A Farewell to Packrats

Given how much of your inventory ends up being devoted to storing potions, ingredients, and alcohol, this is as good a place as any to discuss what else can go into your inventory. The short list includes scrolls and books (you can sell or drop these after reading); various pieces of food and weaker alcohols (you can eat/drink/get drunk, sell, or sometimes give to hungry NPCs); jewelry, clothing, flowers, and gems (sell for money, or sometimes use as part of a quest); and a few other miscellaneous odds and ends. Outside of items that may or may not be used in a quest at some point — anything used in a quest can easily be acquired later — your inventory basically ends up being used to store items that you might sell for money.


Not a lot of room, until you realize most stuff is junk you don't need

You can't carry more than a few weapons at one time, and those that you can carry only fit in certain slots. During the course of a game, you will only wear three different pieces of armor and use perhaps half a dozen swords. For the most part, your inventory ends up being devoted to alchemy. This isn't necessarily a bad thing, provided you can overcome any latent packrat mentality. Simply pick up the few objects that you want and leave everything else behind. This is almost the polar opposite of Hellgate: London, where a vast majority of the game revolves around your equipment.


As usual, lots of people need your help.

Since we've now covered most of the user interface, we might as well take a moment to go through the rest of the options. Outside of inventory and character management screens, the only other noteworthy parts of the interface involve the Journal. As you would expect, the Journal keeps track of Quests. You can view just the active quests and quest stages, or if you want to look at old quests/stages you can uncheck the appropriate boxes. You can also view quests by chapter and whether they are a main quest or a side quest — very convenient. Any entries in the journal that have been updated since the last time you viewed the appropriate page will have a red exclamation point next to them.

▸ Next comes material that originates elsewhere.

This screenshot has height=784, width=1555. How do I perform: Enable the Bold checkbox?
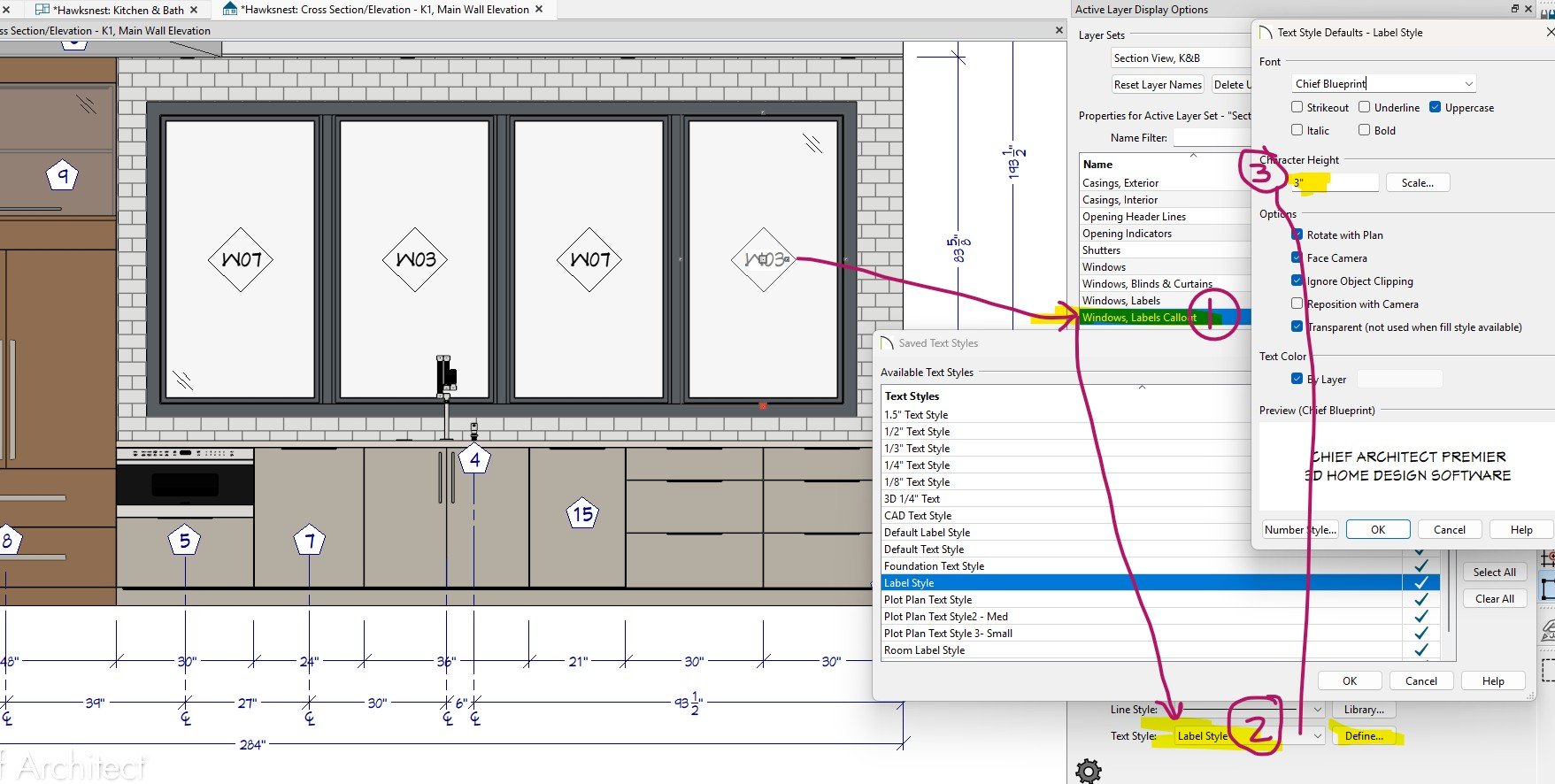coord(1365,131)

I didn't ever use many of the formulas

The Formula page provides information about various alchemical formulas that you've learned. This information is actually largely redundant, as you can get the same information in the alchemy screen when you're brewing potions, and you don't actually need to manually concoct each potion. Simply click on any of the active potions (only potions where all of the ingredients are available are active), and the appropriate items from your inventory will be selected. Even less useful is the Ingredients page, which consists of one sentence descriptions of the dozens of the Ingredients you can find in the game.


Oh, the people you'll meet…


The places you'll go…


And the indigenous life forms you'll slay.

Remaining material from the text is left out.